Quando si parla di lavoro al femminile, l’Italia ha ancora alcune spine che non riesce proprio ad estirpare. E siccome si avvicina il giorno Internazionale della violenza sulle donne (25 novembre), bisogna comprendere che oltre quella fisica esistono anche altre forme di violenza, che sono altrettanto ripugnanti.
Le donne e il lavoro
In Italia vantiamo purtroppo due tristi primati riguardo al lavoro femminile. Siamo il Paese d’Europa col più basso tasso di occupazione femminile, appena il 38% contro il 49% della media europea. In secondo luogo, siamo il Paese con il più grande divario retributivo tra tutti i 35 che compongono l’area Ocse.
Due aspetti che evidenziano in modo chiaro che esiste un grosso problema che dobbiamo necessariamente affrontare in maniera decisa.
Le nostre giovani laureate, quelle che hanno la fortuna di trovare un impiego a tempo pieno e senza interruzioni, guadagnano in media il 58% dello stipendio dei colleghi uomini. Inoltre la loro presenza nelle posizioni apicali è decisamente scarna, e raramente assumono posizioni di qualifica pregiata.
Alcune motivazioni del divario uomo-donna
Le ragioni per cui esiste questo enorme divario tra lavoro maschile e femminile sono di vario genere.

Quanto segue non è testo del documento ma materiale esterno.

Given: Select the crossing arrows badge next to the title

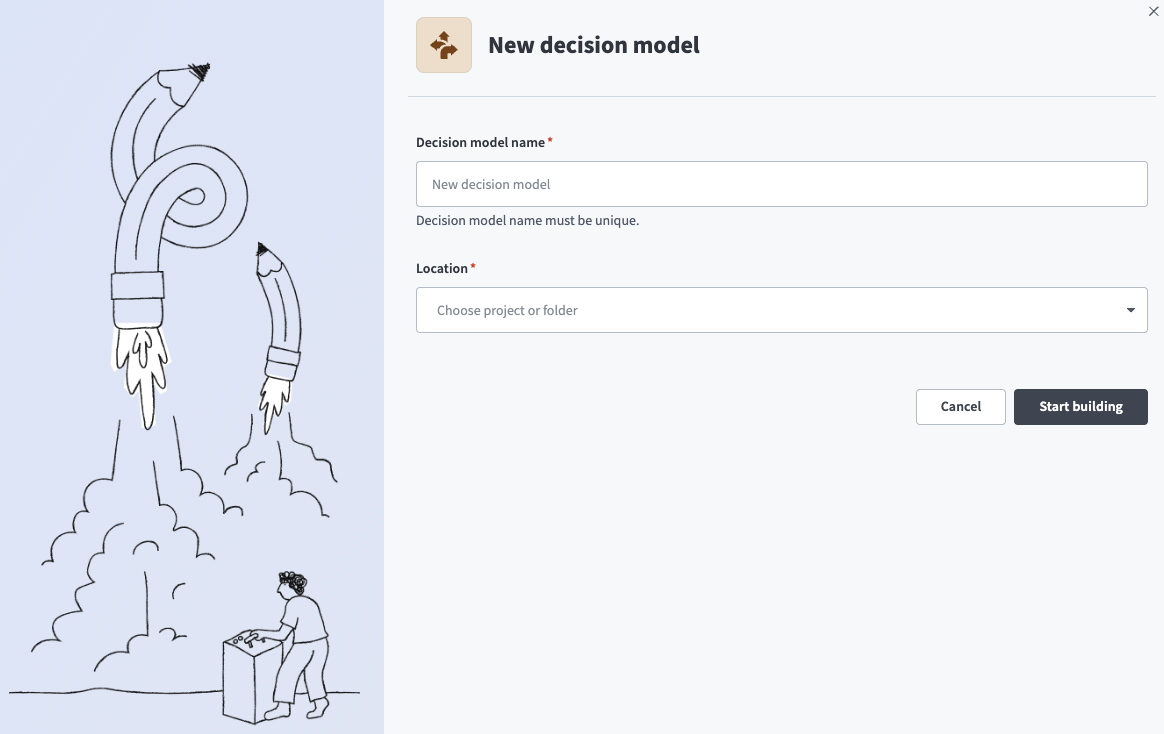Looking at the screenshot, I should click(x=443, y=44).
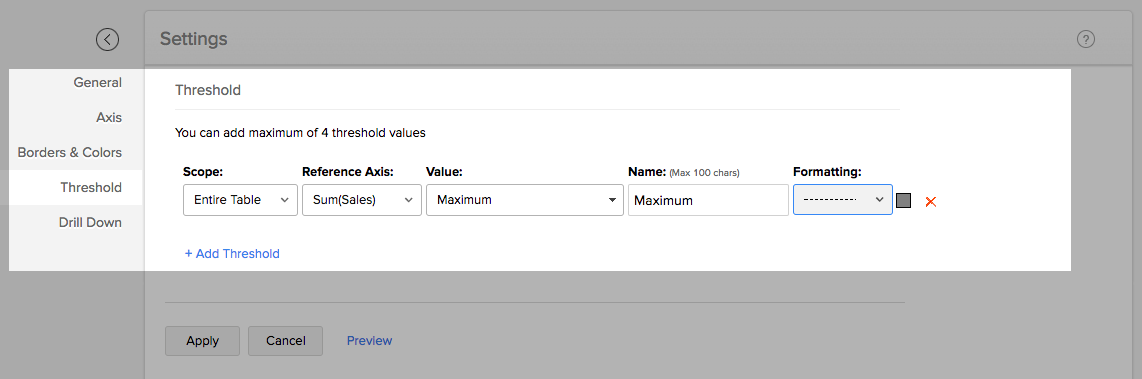Open the Reference Axis Sum(Sales) dropdown
This screenshot has height=379, width=1142.
pyautogui.click(x=362, y=200)
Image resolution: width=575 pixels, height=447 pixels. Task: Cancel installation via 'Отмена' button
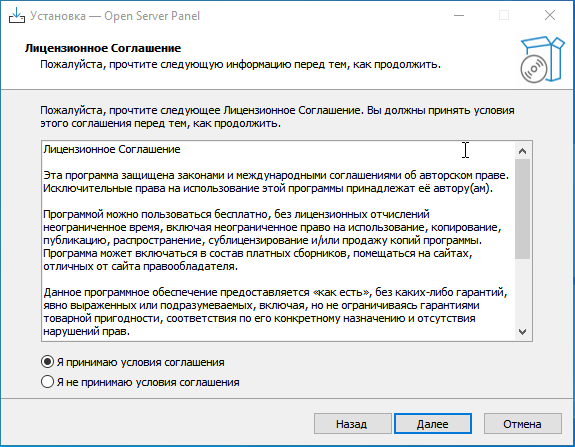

La partecipazione delle donne al mercato del lavoro si concentra in alcuni settori decisamente meno remunerativi di altri. Nonsotante la crescita nel numero di lavoratrici che hanno accesso all’istruzione universitaria, le neolaureate continuano a essere sottorappresentata nelle occupazioni meglio retribuite e nelle posizioni di vertice.
C’è poi il problema di conciliare occupazione e famiglia.
Le conseguenze
Questo gender gap in ambito lavorativo produce impatti negativi nella vita delle donne. Guadagnando meno, hanno una minore libertà finanziaria. Alcuni dati sono eclatanti: il 60% delle donne delega la gestione economica al partner, soltanto il 58% ha un conto corrente intestato personalmente, e addirittura il 4,8% non ne ha neanche uno.
Anche questa è una forma di violenza indiretta.